■ **About this task**
Write out all the data below exactly.
*-*-*
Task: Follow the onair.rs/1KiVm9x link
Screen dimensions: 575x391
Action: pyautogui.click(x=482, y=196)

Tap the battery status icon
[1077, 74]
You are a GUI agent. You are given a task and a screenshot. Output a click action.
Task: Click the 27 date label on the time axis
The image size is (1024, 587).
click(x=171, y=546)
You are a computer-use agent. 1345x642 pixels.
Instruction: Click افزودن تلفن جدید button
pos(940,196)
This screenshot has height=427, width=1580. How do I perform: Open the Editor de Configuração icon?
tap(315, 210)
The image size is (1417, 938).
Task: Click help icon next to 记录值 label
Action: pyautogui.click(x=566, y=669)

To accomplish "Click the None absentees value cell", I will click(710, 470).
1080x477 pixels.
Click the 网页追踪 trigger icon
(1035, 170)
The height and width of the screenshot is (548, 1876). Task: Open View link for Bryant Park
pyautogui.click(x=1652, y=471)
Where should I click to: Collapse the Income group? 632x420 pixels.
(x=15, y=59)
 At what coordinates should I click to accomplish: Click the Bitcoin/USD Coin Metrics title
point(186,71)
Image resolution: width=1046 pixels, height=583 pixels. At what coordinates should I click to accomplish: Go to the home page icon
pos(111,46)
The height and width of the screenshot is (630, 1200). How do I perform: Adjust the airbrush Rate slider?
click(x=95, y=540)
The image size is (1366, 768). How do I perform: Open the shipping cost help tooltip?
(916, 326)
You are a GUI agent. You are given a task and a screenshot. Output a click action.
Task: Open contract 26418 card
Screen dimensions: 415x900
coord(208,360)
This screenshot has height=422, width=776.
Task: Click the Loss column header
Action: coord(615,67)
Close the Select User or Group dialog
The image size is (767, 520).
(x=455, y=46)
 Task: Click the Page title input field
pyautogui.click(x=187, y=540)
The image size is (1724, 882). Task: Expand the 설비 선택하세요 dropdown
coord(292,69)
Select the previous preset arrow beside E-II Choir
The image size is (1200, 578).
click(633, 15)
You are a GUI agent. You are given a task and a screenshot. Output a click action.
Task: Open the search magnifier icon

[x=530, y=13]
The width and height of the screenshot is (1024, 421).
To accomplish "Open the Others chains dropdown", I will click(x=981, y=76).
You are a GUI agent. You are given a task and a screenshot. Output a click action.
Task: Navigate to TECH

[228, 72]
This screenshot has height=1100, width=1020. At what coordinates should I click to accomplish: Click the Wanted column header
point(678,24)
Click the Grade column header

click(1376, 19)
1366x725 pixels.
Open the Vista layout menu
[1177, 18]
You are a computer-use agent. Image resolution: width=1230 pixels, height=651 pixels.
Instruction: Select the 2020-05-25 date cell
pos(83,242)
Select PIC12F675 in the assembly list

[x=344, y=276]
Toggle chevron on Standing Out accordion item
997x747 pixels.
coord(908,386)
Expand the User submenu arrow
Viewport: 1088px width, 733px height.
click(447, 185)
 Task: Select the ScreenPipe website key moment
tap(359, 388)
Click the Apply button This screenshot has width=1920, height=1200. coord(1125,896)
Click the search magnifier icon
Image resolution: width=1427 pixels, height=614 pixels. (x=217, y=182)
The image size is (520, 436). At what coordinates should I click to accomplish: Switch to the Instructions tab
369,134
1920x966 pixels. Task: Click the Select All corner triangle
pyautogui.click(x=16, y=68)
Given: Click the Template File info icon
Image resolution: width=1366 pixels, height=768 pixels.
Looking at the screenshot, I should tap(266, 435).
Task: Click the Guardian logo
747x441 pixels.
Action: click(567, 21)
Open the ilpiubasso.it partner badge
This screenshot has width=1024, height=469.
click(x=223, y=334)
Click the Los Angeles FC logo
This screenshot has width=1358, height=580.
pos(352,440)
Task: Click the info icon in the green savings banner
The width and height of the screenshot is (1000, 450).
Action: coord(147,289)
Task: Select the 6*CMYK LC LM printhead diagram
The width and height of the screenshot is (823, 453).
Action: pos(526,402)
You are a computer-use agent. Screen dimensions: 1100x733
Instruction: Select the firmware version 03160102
*-*-*
■ **Solution for this exercise**
Task: Follow the onair.rs/1KiVm9x link
Screen dimensions: 575x391
Action: pyautogui.click(x=482, y=196)

Tap the battery status icon
[1077, 74]
You are a GUI agent. You are given a task and a screenshot. Output a click action.
Task: Click the 27 date label on the time axis
The image size is (1024, 587).
click(x=171, y=546)
You are a computer-use agent. 1345x642 pixels.
Instruction: Click افزودن تلفن جدید button
pos(940,196)
This screenshot has height=427, width=1580. How do I perform: Open the Editor de Configuração icon?
tap(315, 210)
The image size is (1417, 938).
Task: Click help icon next to 记录值 label
Action: pyautogui.click(x=566, y=669)

To accomplish "Click the None absentees value cell", I will click(710, 470).
1080x477 pixels.
Click the 网页追踪 trigger icon
(1035, 170)
The height and width of the screenshot is (548, 1876). Task: Open View link for Bryant Park
pyautogui.click(x=1652, y=471)
Where should I click to: Collapse the Income group? 632x420 pixels.
(x=15, y=59)
 At what coordinates should I click to accomplish: Click the Bitcoin/USD Coin Metrics title
point(186,71)
Image resolution: width=1046 pixels, height=583 pixels. At what coordinates should I click to accomplish: Go to the home page icon
pos(111,46)
The height and width of the screenshot is (630, 1200). How do I perform: Adjust the airbrush Rate slider?
click(x=95, y=540)
The image size is (1366, 768). How do I perform: Open the shipping cost help tooltip?
(916, 326)
You are a GUI agent. You are given a task and a screenshot. Output a click action.
Task: Open contract 26418 card
Screen dimensions: 415x900
coord(208,360)
This screenshot has height=422, width=776.
Task: Click the Loss column header
Action: coord(615,67)
Close the Select User or Group dialog
The image size is (767, 520).
(x=455, y=46)
 Task: Click the Page title input field
pyautogui.click(x=187, y=540)
The image size is (1724, 882). Task: Expand the 설비 선택하세요 dropdown
coord(292,69)
Select the previous preset arrow beside E-II Choir
The image size is (1200, 578).
click(633, 15)
You are a GUI agent. You are given a task and a screenshot. Output a click action.
Task: Open the search magnifier icon

[x=530, y=13]
The width and height of the screenshot is (1024, 421).
To accomplish "Open the Others chains dropdown", I will click(x=981, y=76).
You are a GUI agent. You are given a task and a screenshot. Output a click action.
Task: Navigate to TECH

[228, 72]
This screenshot has height=1100, width=1020. At what coordinates should I click to accomplish: Click the Wanted column header
point(678,24)
Click the Grade column header

click(1376, 19)
1366x725 pixels.
Open the Vista layout menu
[1177, 18]
You are a computer-use agent. Image resolution: width=1230 pixels, height=651 pixels.
Instruction: Select the 2020-05-25 date cell
pos(83,242)
Select PIC12F675 in the assembly list

[x=344, y=276]
Toggle chevron on Standing Out accordion item
997x747 pixels.
coord(908,386)
Expand the User submenu arrow
Viewport: 1088px width, 733px height.
click(447, 185)
 Task: Select the ScreenPipe website key moment
tap(359, 388)
Click the Apply button This screenshot has width=1920, height=1200. coord(1125,896)
Click the search magnifier icon
Image resolution: width=1427 pixels, height=614 pixels. (x=217, y=182)
The image size is (520, 436). At what coordinates should I click to accomplish: Switch to the Instructions tab
369,134
1920x966 pixels. Task: Click the Select All corner triangle
pyautogui.click(x=16, y=68)
Given: Click the Template File info icon
Image resolution: width=1366 pixels, height=768 pixels.
Looking at the screenshot, I should tap(266, 435).
Task: Click the Guardian logo
747x441 pixels.
Action: click(567, 21)
Open the ilpiubasso.it partner badge
This screenshot has width=1024, height=469.
click(x=223, y=334)
Click the Los Angeles FC logo
This screenshot has width=1358, height=580.
pos(352,440)
Task: Click the info icon in the green savings banner
The width and height of the screenshot is (1000, 450).
Action: coord(147,289)
Task: Select the 6*CMYK LC LM printhead diagram
The width and height of the screenshot is (823, 453).
Action: pos(526,402)
You are a computer-use agent. Screen dimensions: 1100x733
Instruction: Select the firmware version 03160102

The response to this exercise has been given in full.